The movie: John Wallace (Griffith) is a mean ol' son of a gun. Only beloved by the people of Meriwether County for fear of what'd happen to 'em if they didn't. Take this typical Sunday morning, John is overseeing the timely shipment of moonshine, before heading off to the church house, when Sheriff Collier (Danny Nelson) rolls up. Not to bust him, but to deliver a fella accused of stealing from Wallace. As the trembling man futilely blubbers his innocence, John snarls at him to place his hand against an open car door jam, an order punctuated by the business end of Wallace's ever-present sidearm. SLAM! Case closed. This is justice in "The Kingdom." That is until John's one-man judge 'n' jury show foolishly crosses into Coweta County and witnesses stand aghast as Wallace ruthlessly pistol whips a wayward sharecropper's skull wide open (Robert Schenkkan as Wilson Turner). Certain they've seen a murder, and with little doubt who done the killin', folks call in Coweta's Sheriff Lamar Potts (Cash). Thus begins our story as Wallace defiantly dares anyone to lift a finger against him. A bold challenge answered by a singularly determined lawman who does exactly that -- and then some. CineSchlocker's should note that this was actually the second of THREE collaborations between Nelson and Cash. First, was CineSchlocker fave The Pride of Jesse Hallam with Johnny as an illiterate widower from farm country struggling to provide for his two children in the cold, cruel city. And the third, was The Baron and the Kid with Cash as a pool shark who has an unexpected family reunion.

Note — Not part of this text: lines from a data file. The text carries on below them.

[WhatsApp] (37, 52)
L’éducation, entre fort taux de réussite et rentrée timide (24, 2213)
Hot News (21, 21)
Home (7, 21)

Notables: No breasts. Two corpses. Multiple N-words. Moonshining. Old-timey car chase. Guernsey stealing. Pistol to the brainpan. One "Deep Throat" informant. Soothsaying. Sucker punch.
Quotables: Wallace berates Turner while grinding a boot heel into his gut, "You got BOLD, boy! You got GREEDY!!! New truck. Store-bought clothes for your wife. Runnin' to the doctor ever time your baby gets a little bit sick. You're starting to act like you're SOMEBODY!!!" Potts doesn't cotton to Meriwether's sheriff on the take, "Let me make something clear, Collier. I have jurisdiction on this case. I didn't come here out of law. I came here out of manners!" and, later, while resisting the urge to ventilate the sniveling snake, "You sold that badge! The same badge I stand behind!"
Time codes: Proof straight-away of just how MEAN ol' Wallace is (2:11). Mr. Cash joins the picture (15:00). Somewhere beneath that army hat is Johnny's wife, June Carter Cash, as Mayhayley Lancaster the eccentric fortune teller (25:15). Griffith emotes (39:10). Johnny's piano man Earl Poole Ball plays star witness (42:31). Courtroom drama begins (1:12:40).
Audio/Video: Presented in fullframe as originally broadcast. Image quality exhibits improvement over previous VHS releases, although digital grain is evident in isolated scenes. This is seemingly acknowledged by a box cover note: "There may be some slight visual variances due to the state of the original master." Utilitarian Dolby Digital 2.0 track.
Extras: Quickie bios and filmographies with somewhat dubious trivia like "Rosanne Cash is Johnny's daughter" and "On May 9, 2000, Griffith underwent a quadruple bypass." Can't find the trailer? It's under "scene access," of course. Static menus without audio.
Final thought: Cash and Griffith deliver powerful performances that belie the low-budget nature of this bargain-bin jewel. Highly Recommended.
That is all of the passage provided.